Varadhan's Decomposition of Shift-Invariant Closed $L^2$-forms for Large Scale Interacting Systems on the Euclidean Lattice

TL;DR

This paper rigorously proves Varadhan's decomposition for shift-invariant closed L^2-forms in large-scale lattice systems, providing new insights into non-gradient systems and extending known results to multi-species exclusion processes.

Contribution

It offers a general decomposition theorem for shift-invariant closed forms applicable to a broad class of lattice interactions, including multi-species exclusion processes.

Findings

Proves Varadhan's decomposition for multi-species exclusion process.

Provides complete proofs for finite range interactions.
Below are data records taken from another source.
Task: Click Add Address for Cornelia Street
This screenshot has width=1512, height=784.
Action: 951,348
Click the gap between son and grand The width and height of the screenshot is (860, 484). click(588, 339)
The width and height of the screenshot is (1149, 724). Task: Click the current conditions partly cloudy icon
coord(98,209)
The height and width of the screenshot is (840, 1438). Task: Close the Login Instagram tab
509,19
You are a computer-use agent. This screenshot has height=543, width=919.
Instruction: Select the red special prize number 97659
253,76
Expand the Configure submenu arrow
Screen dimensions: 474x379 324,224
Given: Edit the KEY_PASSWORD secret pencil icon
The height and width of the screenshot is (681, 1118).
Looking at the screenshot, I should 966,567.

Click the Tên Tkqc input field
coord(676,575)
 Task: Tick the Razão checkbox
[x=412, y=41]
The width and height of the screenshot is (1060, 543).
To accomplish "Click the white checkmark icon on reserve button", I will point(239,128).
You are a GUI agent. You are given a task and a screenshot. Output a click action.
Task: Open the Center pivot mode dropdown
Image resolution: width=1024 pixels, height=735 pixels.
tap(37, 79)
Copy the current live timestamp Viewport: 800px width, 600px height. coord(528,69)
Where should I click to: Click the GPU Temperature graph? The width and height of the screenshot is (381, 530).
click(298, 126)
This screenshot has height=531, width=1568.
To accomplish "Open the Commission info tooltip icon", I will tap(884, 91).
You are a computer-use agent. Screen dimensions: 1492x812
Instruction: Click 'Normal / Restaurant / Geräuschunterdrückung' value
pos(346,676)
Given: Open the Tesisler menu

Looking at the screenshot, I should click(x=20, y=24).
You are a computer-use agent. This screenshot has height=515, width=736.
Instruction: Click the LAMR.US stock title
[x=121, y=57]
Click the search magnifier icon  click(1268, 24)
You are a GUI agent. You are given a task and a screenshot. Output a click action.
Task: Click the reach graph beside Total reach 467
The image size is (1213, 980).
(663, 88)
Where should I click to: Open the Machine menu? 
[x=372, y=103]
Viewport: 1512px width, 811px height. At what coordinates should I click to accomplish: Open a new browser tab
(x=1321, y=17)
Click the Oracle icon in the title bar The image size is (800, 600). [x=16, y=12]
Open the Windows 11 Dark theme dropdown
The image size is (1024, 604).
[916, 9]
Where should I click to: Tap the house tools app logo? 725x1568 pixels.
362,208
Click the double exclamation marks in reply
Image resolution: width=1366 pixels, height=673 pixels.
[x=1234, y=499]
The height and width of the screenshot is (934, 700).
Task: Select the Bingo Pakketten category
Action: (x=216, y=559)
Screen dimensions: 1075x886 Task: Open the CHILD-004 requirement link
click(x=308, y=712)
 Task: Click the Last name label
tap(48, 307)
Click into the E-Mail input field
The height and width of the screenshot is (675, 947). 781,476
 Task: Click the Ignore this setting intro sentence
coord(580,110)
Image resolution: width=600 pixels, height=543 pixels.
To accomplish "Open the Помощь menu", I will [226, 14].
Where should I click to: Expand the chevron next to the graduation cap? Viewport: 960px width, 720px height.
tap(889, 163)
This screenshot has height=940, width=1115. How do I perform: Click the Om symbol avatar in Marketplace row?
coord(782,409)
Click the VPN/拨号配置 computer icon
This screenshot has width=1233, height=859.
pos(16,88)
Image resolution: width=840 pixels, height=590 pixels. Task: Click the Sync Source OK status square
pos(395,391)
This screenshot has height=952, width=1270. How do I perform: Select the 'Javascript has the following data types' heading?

Extends the decomposition to L^2-forms in large-scale systems.

Abstract

We rigorously formulate and prove for a relatively general class of interactions Varadhan's Decomposition of shift-invariant closed $L^2$-forms for a large scale interacting system on the Euclidean lattice with finite range. Such decomposition of closed forms has played an essential role in proving the diffusive scaling limit of nongradient systems. A general expression in terms of conserved quantities was sought from observations for specific models, but a precise formulation or rigorous proof up until now had been elusive. Our result is based on a general decomposition theorem of shift-invariant closed uniform forms studied in our previous article (arXiv:2009.04699). In the present article, we show that the same universal structure also appears for $L^2$-forms. The essential assumptions are: (i) the set of states on each vertex is a finite set, (ii) the measure on the configuration space is the product measure, and (iii) there is a certain uniform spectral gap estimate for the mean field version of the interaction. As a special case, our result gives Varadhan's decomposition for the case of the multi-species exclusion process, which is a new result that could not be proved by existing methods. Our result also gives complete proofs of Varadhan's decompositions for finite range interactions, whose detailed proofs have been missing in the literature - presumably because there exists an obstruction to the standard method of proof.